On May 21st and May 24th, 2021, the EHR web servers experienced an increase in errors and queue times, impacting site and application performance.
|2021-05-21 13:22||Sporadic and unspecific reports for general site slowness reported|
|2021-05-21 13:41||3rd party CDN reports having issues with connectivity for some regions|
|2021-05-21 13:58||Slowness issues identified as likely caused by a queue backup|
|2021-05-21 14:12||Queue backup resolved|
|2021-05-21 14:15||Issue appears to be resolved; Customer Escalation unable to reproduce previous issues|
|2021-05-21 15:35||Error rates are at normal levels|
|2021-05-21 16:35||No new tickets or reports of site slowness|
|2021-05-21 16:36||Site issues resolved; status page updated|
|2021-05-24 11:10||First reports of an increase in tickets for site slowness.|
|2021-05-24 11:12||Ops begins investigation for possible issues.|
|2021-05-24 11:20||Queue times identified as being higher than normal.|
|2021-05-24 11:30||High load on the primary databases is identified; a running report/import is suspected of being the issue.|
|2021-05-24 11:45||Users are still experiencing site slowness; queue times are still high.|
|2021-05-24 11:47||Status message posted for “Site Slowness”.|
|2021-05-24 11:52||Import jobs have increased load on work queues but are processing.
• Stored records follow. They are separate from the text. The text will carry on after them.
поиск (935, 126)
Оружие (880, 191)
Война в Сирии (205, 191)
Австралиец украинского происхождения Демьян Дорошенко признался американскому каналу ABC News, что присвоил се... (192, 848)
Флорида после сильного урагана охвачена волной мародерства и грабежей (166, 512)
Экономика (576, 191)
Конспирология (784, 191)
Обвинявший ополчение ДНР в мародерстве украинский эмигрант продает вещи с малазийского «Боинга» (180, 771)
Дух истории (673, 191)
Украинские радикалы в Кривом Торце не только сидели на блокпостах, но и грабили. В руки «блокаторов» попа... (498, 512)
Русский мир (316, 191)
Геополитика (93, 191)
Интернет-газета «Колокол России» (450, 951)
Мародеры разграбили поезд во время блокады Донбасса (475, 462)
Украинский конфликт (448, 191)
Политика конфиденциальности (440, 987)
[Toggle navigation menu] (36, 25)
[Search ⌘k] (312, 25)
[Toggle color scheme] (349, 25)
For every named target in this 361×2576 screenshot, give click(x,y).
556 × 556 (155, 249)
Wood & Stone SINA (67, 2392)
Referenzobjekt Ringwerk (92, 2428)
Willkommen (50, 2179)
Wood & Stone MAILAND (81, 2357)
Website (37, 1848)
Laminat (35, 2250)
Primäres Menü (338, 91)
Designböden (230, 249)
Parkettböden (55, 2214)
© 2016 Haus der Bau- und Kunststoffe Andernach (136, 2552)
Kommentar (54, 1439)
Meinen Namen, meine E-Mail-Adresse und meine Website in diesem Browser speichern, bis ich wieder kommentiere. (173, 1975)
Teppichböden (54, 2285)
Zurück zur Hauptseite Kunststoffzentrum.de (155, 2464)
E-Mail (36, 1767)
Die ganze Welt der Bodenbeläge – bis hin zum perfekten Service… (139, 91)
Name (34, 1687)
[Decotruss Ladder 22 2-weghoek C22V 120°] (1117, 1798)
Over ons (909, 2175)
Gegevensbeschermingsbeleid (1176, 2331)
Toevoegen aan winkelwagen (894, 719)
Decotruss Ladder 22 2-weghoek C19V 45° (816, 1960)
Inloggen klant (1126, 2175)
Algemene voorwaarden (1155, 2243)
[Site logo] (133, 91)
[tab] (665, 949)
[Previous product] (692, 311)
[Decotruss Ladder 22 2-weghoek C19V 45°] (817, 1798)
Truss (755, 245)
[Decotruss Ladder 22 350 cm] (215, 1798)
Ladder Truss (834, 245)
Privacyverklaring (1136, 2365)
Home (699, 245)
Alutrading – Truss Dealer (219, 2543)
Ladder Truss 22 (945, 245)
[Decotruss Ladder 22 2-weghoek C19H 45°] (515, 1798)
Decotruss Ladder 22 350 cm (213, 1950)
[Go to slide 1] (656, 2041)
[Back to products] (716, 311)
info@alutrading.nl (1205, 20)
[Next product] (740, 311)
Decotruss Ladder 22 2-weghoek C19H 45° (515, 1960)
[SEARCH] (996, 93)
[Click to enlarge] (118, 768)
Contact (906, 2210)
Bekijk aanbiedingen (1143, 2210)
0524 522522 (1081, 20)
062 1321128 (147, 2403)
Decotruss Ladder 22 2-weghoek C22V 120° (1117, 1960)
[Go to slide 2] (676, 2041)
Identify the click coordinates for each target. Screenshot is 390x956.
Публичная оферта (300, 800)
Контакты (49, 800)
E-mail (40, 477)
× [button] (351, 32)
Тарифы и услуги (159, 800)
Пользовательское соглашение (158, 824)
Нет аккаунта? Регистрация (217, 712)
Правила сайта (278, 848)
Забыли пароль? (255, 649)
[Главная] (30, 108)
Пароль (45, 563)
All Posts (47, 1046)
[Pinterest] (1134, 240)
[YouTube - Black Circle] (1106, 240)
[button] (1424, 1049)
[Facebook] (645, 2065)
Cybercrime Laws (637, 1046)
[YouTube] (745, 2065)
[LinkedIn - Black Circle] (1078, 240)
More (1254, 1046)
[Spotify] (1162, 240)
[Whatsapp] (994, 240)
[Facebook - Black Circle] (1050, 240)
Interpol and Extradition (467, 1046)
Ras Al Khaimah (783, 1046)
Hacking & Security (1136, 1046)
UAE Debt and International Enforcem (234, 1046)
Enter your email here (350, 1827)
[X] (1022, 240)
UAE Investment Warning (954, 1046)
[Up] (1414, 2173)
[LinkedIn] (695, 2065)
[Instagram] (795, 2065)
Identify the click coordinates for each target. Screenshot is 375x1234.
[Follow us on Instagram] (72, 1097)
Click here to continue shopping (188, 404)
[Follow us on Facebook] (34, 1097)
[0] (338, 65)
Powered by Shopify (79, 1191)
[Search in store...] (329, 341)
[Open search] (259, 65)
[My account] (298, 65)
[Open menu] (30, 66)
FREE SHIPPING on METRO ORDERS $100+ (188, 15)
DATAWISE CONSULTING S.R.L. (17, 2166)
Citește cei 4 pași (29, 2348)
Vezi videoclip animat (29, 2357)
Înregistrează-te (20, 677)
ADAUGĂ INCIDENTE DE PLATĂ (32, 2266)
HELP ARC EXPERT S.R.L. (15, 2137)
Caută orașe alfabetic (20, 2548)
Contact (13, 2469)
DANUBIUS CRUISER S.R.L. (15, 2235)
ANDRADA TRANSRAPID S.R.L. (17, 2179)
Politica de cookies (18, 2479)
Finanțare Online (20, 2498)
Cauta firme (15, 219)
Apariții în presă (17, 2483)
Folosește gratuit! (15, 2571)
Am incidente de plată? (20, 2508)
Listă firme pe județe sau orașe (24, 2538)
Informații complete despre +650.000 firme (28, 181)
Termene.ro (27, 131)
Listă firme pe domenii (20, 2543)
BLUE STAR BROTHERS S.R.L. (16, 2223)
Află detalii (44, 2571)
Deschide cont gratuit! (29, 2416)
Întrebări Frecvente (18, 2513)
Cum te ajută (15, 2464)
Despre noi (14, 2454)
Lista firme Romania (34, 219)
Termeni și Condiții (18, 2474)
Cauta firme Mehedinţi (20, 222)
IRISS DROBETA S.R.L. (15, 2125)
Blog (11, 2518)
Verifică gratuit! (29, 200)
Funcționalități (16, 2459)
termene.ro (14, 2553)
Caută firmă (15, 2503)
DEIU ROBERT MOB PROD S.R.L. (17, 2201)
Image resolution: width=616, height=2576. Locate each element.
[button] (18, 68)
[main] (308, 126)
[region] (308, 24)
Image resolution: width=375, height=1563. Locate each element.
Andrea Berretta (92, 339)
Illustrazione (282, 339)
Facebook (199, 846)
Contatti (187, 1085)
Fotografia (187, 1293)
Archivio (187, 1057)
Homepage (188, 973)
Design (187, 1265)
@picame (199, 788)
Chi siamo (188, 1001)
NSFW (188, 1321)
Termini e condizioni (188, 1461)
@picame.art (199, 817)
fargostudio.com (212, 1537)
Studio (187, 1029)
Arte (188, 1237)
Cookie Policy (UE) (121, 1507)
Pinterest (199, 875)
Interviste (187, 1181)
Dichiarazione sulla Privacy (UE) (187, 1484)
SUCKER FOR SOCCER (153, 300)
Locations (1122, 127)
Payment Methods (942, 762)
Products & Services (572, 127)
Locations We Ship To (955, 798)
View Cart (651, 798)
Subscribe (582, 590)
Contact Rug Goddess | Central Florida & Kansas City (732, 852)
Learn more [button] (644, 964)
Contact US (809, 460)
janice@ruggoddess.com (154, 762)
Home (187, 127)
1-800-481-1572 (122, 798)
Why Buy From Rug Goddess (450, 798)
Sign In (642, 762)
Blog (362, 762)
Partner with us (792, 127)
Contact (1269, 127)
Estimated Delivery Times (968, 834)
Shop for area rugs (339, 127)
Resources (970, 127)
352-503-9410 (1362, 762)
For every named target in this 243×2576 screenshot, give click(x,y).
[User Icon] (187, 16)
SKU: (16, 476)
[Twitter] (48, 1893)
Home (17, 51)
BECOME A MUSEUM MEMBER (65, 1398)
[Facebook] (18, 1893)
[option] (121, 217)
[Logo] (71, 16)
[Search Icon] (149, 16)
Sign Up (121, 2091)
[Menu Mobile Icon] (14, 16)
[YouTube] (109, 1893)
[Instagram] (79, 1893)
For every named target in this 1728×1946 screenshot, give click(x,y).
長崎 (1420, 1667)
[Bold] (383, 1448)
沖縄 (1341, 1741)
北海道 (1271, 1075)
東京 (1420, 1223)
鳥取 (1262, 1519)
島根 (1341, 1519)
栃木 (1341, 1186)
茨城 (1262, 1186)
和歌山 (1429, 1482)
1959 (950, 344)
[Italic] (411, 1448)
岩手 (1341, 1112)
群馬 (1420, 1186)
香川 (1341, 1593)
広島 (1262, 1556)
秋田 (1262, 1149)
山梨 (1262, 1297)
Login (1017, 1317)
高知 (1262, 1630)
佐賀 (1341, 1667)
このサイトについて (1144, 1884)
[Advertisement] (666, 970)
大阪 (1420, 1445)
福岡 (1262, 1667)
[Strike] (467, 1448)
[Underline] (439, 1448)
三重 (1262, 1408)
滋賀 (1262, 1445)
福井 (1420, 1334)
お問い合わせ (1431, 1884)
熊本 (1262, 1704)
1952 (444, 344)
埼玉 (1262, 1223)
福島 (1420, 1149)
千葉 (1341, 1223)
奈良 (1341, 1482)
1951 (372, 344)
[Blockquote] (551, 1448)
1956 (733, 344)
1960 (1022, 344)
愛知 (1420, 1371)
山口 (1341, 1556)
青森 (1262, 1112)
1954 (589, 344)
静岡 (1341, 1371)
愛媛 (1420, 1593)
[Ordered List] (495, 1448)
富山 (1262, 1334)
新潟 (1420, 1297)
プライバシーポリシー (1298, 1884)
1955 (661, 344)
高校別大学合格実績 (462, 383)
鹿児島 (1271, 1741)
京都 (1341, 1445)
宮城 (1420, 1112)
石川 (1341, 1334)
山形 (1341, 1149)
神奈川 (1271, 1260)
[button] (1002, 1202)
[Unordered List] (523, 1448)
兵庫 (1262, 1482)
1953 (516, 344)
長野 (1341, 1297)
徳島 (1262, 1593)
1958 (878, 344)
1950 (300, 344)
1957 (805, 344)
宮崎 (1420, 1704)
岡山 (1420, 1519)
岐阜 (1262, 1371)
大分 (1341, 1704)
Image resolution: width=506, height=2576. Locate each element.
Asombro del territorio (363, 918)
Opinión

The increased load on the work queues is thought to be contributing to perceived slowness for some operations.|
|2021-05-24 12:10||Causes for increased load against the primary databases are identified and remediation begins.|
|2021-05-24 13:30||Remediation for load on the database is complete, but site slowness persists.|
|2021-05-24 13:35||A separate cause for an increase in errors for the web servers is identified.|
|2021-05-24 13:47||Status page updated to “Identified”.|
|2021-05-24 14:00||Issue causing increase in errors is traced down to a code commit from 05/20/2021.|
|2021-05-24 14:10||A hotfix to mitigate the issue is prepared.|
|2021-05-24 14:30||Hotfix deployment begins.|
|2021-05-24 15:15||Deployment is complete; web queue times are back at baseline, errors have ceased.|
|2021-05-24 15:18||Status page updated to “Operational”.|
|2021-05-24 16:07||Incident declared resolved, status page updated.|
A code change made during a planned production deployment on May 20th, 2021 led to an increase in errors during peak traffic hours on May 24th, 2021. A corresponding increase in database load was incorrectly identified as a contributing factor, leading to increased time to resolution.
Most users would have experienced an increase in site slowness and errors while using the EHR application.
Once identified, a code hotfix was created and deployed to our production environment to mitigate the code causing the errors.